When NoSQL isn't enough, but SQL is too much
Sometimes we need not only the performance of NoSQL transactions, but the analytical power of SQL engines; how can we get the best of both worlds?
Charles works at YottaDB, a free/open source database startup with a rich heritage of unique database designs, as a technology guru; all to say, he spends his days writing code, working with new technology, and performing minor feats of software black magic. Prior to YottaDB, Charles spent a great deal of time studying the complexity of software engineering at Rensselaer Polytechnic Institute, with a particular interest in gaining insights to the impact software complexity has on education and contributions diversity.
Recent years have seen a massive rise in the prevalence of NoSQL technologies, despite the yelling and screaming of academics. Much of the popularity of these systems stems from the performance gains they have over SQL due their ability to directly manipulate data, without needing to go through a SQL engine. This is particularly important for ACID transaction processing: where a SQL engine would need complex logic to ensure that no touched rows are updated during the transaction, a simpler NoSQL engine can do a transaction with more ease.
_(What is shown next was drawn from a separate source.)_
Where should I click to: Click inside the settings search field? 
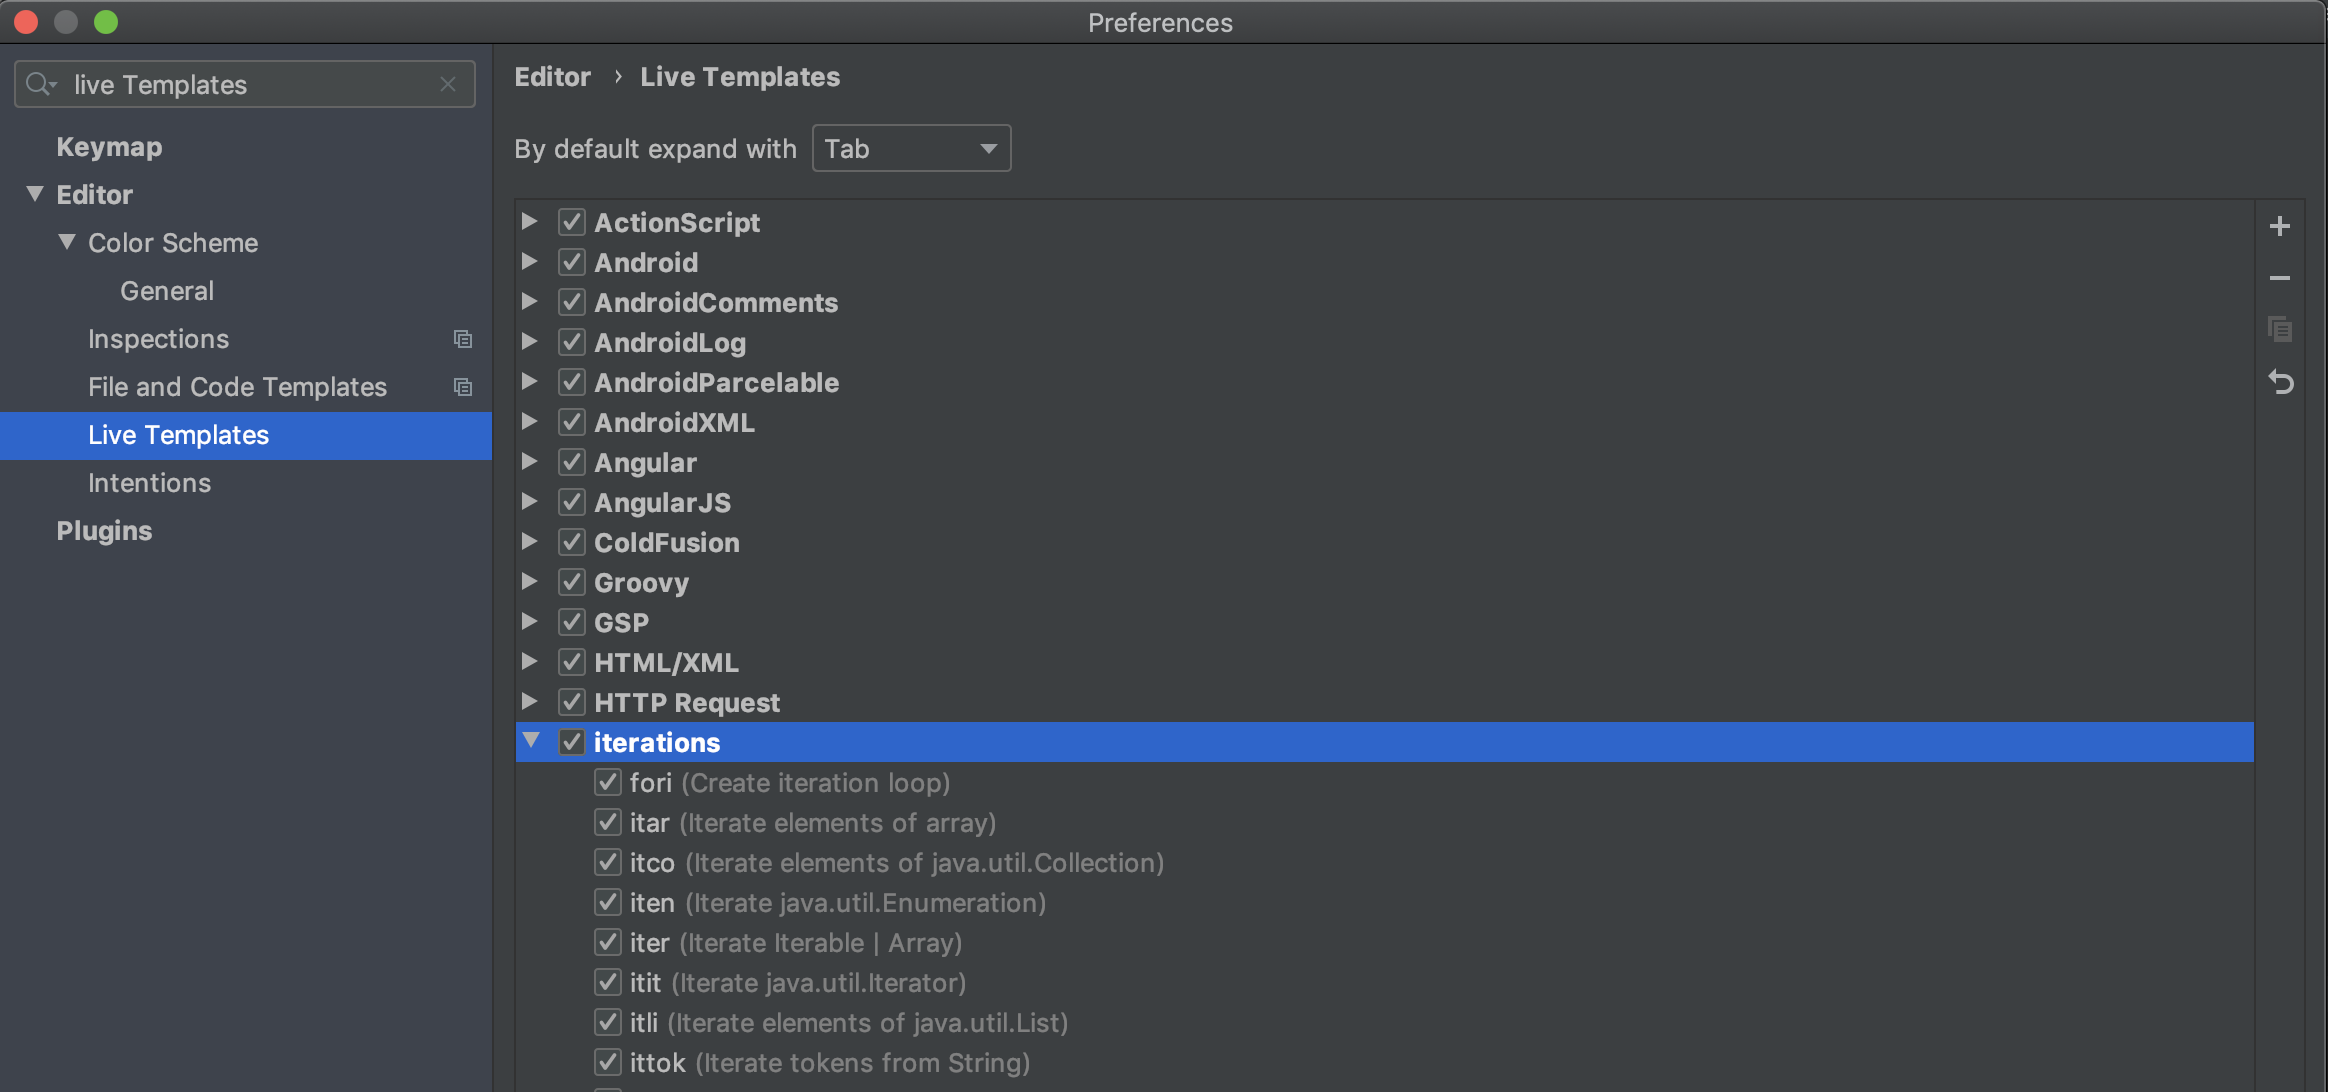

However, academics warn that in the end, we will need SQL to get the complex-query performance and flexibility required for any meaningful analytic on the data we store in these databases. But since when do academics get things right?
As it turns out, they got lucky this time. Users of these NoSQL engines have discovered that, although not needed for performance critical operations such as transaction processing, SQL is needed to perform meaningful analytic using much of the tooling available. In response to this new demand, many NoSQL engines have started adding support for SQL queries. However, implementing these SQL engines can be quite a task, especially as one attempts to generate code to fetch information from these data stores that is not only correct, but also performant. For many implementations, we hit difficulties when we examine more interesting SQL features, such as outer joins, sub queries, and set operations. Of course, the task of writing a query optimizer is a research area in and of, itself; decades of research has gone into the topic, and it is still alive and well. How can these new systems and developers utilize these expansive databases of research to make things run better?
YottaDB (https://yottadb.com/) is an free/open-source NoSQL data store with full support for transaction processing, whose codebase has long been used for mission-critical applications in banking and healthcare. It stores data in a hierarchical fashion, delivering blazing performance for simple (such as setting a value, or verifying that a key does or doesn't exist) and complex (such as ACID transactions across many tables) operations by providing primitives to iterate over the hierarchy and features to enable transaction processing.
This presentation discusses the process of implementing the SQL engine for YottaDB - an engine which provides a complete SQL '92 SELECT implementation, along with numerous optimizations to give exceptional analytical performance, in addition to the performance benefits we see from the YottaDB NoSQL engine. We discuss the pipeline that a SQL query goes through, from being parsed to rendered as machine-executable code. Time permitting, a deep delve into some of the optimizations the engine does will provide insights not only into YottaDB, but also into performance constraints of all existing SQL implementations.
- 45 min
- LinuxFest Northwest 2019